(Prompt)
Recast the lines from the one containing "Expand the Point layer settings" through the end of the entries, both included, as a JSON list of strings, one string per line and no blank lines. Leave the pictures out of the answer.

─── Data for processing

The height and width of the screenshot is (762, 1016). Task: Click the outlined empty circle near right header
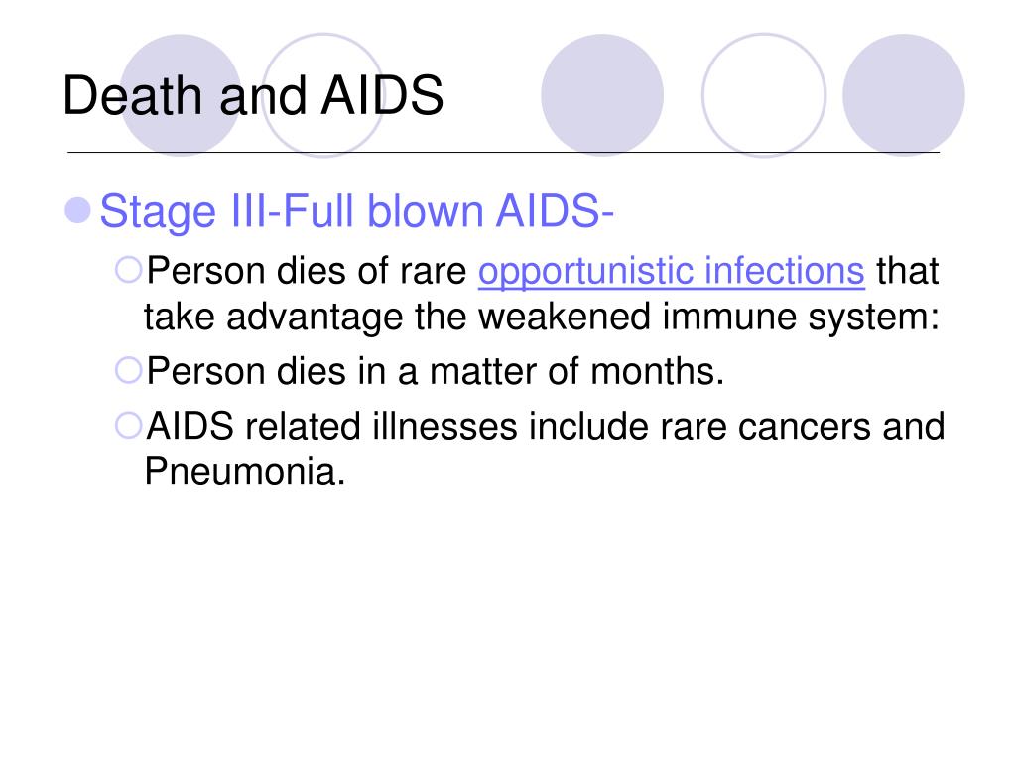764,95
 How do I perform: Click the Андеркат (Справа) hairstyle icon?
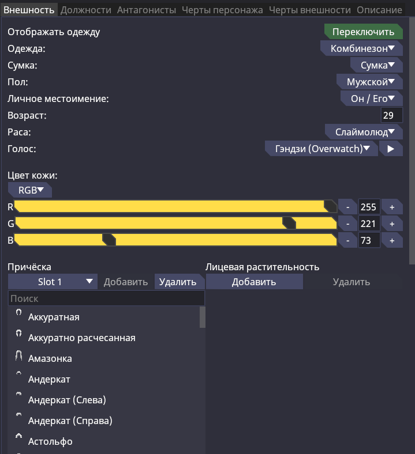click(x=18, y=419)
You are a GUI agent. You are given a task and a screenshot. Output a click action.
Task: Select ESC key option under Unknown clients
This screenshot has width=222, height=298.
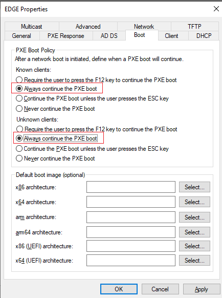coord(19,149)
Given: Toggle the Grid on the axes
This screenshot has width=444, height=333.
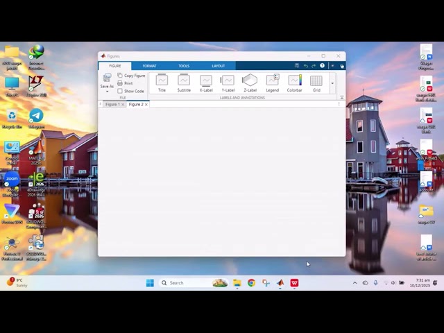Looking at the screenshot, I should (x=316, y=83).
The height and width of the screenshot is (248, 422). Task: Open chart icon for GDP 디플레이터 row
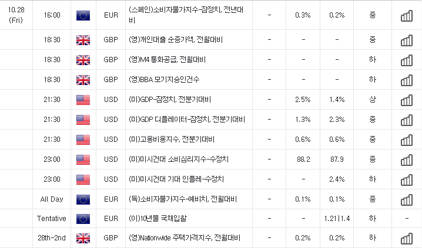tap(407, 120)
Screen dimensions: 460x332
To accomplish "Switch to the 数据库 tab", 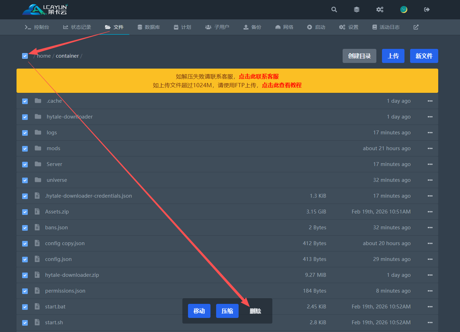I will tap(149, 27).
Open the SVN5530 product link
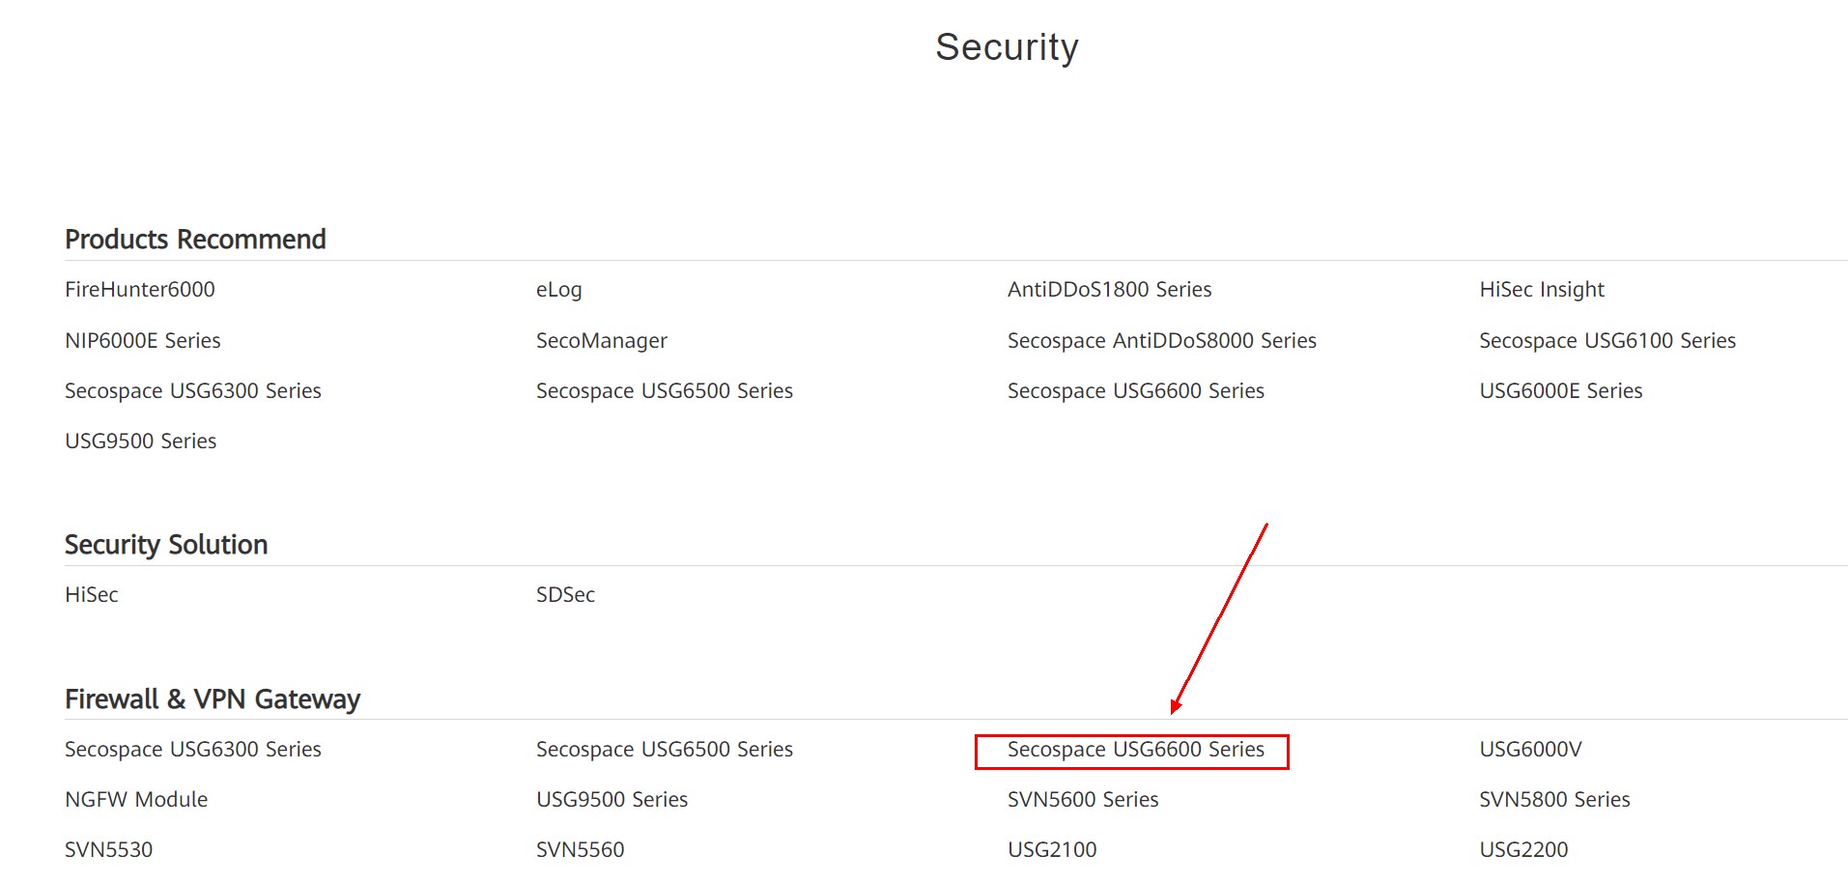Viewport: 1848px width, 883px height. point(108,849)
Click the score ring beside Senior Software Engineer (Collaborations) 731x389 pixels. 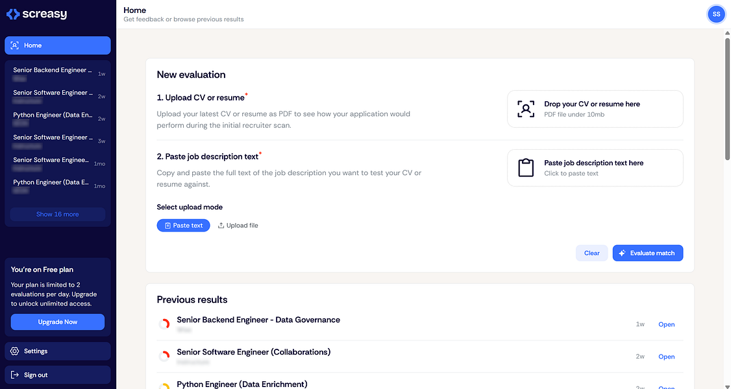coord(165,356)
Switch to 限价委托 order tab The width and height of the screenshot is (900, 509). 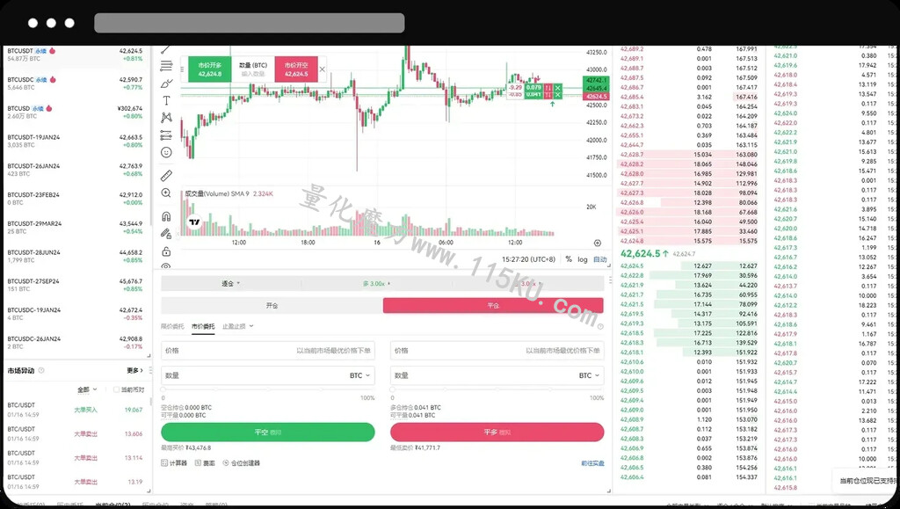(x=172, y=326)
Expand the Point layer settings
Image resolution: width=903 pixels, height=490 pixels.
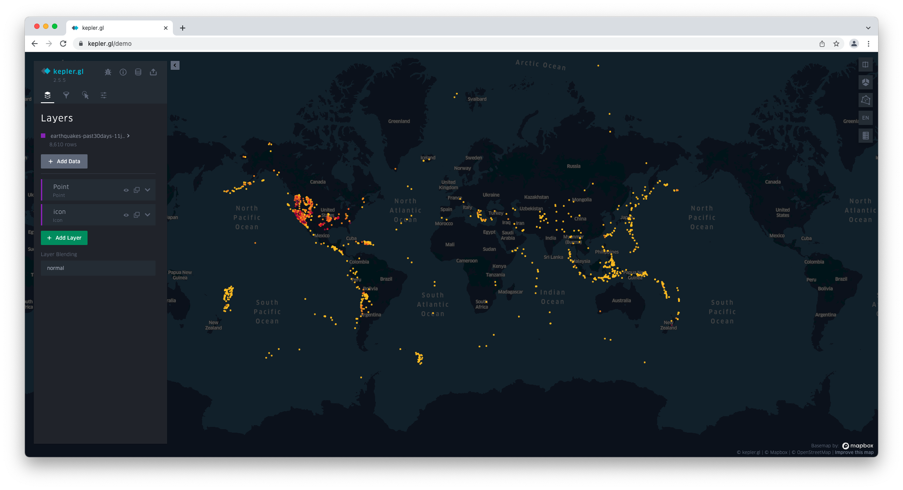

──────

(Written reply)
[
  "Expand the Point layer settings",
  "Image resolution: width=903 pixels, height=490 pixels."
]